=== Your goal ===
Return, from the listing that follows, each line containing the word "computer".
[[ Provided data open ]]
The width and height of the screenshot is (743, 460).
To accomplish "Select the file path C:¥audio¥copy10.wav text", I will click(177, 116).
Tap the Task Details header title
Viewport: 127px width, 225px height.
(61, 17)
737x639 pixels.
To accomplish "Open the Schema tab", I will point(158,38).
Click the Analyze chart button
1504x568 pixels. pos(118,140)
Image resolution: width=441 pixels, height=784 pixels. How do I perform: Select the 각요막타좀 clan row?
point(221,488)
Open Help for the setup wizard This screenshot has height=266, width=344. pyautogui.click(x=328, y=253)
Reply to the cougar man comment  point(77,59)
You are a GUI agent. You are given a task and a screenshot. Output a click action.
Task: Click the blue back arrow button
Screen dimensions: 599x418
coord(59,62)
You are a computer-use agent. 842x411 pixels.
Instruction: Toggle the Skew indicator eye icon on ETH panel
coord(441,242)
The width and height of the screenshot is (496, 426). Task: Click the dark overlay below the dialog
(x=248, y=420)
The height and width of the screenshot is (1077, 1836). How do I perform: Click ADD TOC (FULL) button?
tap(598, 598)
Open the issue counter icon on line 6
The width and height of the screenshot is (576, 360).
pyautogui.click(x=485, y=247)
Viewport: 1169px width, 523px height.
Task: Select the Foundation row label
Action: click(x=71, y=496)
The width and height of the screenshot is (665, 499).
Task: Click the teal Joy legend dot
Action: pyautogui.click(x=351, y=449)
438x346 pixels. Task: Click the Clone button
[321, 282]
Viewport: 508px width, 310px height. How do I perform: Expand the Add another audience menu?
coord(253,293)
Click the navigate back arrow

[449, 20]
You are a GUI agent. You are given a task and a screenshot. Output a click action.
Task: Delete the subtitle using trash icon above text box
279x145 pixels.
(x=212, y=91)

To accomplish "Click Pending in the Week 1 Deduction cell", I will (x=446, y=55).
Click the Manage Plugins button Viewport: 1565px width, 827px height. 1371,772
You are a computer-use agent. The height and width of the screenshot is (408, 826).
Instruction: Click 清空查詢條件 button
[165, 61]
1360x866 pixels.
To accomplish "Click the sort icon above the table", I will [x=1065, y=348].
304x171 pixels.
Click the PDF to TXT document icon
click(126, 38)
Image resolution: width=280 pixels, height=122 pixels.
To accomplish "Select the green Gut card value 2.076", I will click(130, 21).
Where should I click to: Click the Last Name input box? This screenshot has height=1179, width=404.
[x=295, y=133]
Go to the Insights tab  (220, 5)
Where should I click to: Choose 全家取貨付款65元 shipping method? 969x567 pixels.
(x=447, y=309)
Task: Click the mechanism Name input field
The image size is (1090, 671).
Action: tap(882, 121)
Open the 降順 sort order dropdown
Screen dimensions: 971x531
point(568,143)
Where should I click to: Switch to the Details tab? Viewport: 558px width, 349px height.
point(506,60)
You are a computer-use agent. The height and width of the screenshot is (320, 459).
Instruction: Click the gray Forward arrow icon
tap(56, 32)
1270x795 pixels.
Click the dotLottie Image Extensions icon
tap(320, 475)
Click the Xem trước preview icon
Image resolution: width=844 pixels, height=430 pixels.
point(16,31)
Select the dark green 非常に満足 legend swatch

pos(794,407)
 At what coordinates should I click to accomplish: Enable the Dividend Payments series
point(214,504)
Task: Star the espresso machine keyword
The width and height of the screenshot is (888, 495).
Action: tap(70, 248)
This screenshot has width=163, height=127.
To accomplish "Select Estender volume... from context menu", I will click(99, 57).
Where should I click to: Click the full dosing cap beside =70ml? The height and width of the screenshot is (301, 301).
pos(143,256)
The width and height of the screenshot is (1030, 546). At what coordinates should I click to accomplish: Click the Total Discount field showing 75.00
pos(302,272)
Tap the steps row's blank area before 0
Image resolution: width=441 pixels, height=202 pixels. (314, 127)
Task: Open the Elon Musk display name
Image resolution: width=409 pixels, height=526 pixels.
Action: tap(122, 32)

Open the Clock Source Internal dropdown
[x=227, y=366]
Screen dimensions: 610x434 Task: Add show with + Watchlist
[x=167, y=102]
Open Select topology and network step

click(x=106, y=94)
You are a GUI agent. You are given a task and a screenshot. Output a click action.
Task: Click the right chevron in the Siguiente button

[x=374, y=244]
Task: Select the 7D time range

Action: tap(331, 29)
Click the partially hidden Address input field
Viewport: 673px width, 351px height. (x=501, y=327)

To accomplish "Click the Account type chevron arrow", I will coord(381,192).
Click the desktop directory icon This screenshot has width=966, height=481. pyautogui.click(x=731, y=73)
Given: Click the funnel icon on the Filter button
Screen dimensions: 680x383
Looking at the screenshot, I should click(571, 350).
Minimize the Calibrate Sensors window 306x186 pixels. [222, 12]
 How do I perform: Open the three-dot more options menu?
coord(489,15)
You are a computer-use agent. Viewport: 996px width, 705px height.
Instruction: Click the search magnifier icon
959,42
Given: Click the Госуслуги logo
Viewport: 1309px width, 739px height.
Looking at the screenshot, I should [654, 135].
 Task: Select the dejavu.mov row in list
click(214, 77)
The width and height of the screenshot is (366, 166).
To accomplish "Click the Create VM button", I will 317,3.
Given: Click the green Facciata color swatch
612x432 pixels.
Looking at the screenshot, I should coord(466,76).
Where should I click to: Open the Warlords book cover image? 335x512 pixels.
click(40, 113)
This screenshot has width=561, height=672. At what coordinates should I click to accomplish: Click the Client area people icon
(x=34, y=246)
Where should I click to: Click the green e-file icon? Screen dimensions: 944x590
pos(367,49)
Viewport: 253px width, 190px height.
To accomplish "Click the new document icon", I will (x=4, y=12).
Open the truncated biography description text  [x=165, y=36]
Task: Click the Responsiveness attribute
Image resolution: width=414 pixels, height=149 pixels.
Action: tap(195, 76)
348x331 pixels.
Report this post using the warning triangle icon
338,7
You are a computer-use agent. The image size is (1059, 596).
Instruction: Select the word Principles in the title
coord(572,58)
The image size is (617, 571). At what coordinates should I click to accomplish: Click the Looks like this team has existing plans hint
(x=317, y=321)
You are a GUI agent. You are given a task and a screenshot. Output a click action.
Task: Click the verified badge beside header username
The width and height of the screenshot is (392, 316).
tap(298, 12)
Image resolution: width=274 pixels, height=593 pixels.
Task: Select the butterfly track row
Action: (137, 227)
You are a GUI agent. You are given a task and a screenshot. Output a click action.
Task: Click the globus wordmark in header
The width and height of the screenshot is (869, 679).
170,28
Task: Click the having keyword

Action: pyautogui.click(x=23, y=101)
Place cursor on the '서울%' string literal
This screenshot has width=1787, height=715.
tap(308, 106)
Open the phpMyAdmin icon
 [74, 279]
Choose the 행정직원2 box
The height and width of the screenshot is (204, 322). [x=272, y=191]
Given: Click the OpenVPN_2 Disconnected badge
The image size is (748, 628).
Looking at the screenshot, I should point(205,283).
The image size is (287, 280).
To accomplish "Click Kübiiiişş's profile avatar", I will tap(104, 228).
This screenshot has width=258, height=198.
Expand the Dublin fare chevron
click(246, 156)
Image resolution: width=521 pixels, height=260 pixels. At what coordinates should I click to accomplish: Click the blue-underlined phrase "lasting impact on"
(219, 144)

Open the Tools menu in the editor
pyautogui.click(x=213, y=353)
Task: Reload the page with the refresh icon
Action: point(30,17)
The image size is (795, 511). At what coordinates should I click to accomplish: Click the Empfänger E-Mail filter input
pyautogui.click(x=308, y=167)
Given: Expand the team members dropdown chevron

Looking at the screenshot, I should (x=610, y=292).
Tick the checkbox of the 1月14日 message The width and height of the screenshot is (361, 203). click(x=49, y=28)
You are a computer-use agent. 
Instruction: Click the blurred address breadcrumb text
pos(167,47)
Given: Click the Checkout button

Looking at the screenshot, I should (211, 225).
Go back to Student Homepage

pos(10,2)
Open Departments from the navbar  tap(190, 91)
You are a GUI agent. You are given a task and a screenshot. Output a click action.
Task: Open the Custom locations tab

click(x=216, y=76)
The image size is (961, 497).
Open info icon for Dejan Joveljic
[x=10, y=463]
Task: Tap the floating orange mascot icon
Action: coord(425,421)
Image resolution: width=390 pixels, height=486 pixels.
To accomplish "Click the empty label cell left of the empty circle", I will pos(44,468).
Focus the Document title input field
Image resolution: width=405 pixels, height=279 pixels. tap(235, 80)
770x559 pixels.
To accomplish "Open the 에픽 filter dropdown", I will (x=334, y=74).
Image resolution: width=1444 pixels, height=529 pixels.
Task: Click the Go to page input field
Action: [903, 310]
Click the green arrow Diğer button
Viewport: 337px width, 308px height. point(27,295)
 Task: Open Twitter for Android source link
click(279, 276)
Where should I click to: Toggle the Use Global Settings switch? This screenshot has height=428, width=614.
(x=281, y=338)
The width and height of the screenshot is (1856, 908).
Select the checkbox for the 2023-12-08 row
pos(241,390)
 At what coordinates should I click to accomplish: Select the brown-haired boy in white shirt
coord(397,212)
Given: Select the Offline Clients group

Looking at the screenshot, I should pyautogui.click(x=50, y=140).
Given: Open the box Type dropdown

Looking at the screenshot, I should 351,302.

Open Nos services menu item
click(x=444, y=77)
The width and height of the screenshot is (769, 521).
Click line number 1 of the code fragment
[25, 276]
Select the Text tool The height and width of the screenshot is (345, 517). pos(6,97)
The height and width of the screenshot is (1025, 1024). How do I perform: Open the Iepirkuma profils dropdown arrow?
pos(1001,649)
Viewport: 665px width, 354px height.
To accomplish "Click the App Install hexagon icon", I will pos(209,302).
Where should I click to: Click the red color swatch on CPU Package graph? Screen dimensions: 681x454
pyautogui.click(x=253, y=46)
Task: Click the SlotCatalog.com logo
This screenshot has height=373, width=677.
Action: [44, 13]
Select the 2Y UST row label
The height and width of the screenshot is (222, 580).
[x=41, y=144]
[[ Provided data closed ]]
=== Response below ===
You are a computer-use agent. 842x411 pixels.
You are a computer-use agent. The height and width of the screenshot is (408, 826).
You are a computer-use agent. The height and width of the screenshot is (320, 459).
You are a computer-use agent. Viewport: 996px width, 705px height.
You are a computer-use agent. The image size is (1059, 596).
You are a computer-use agent. 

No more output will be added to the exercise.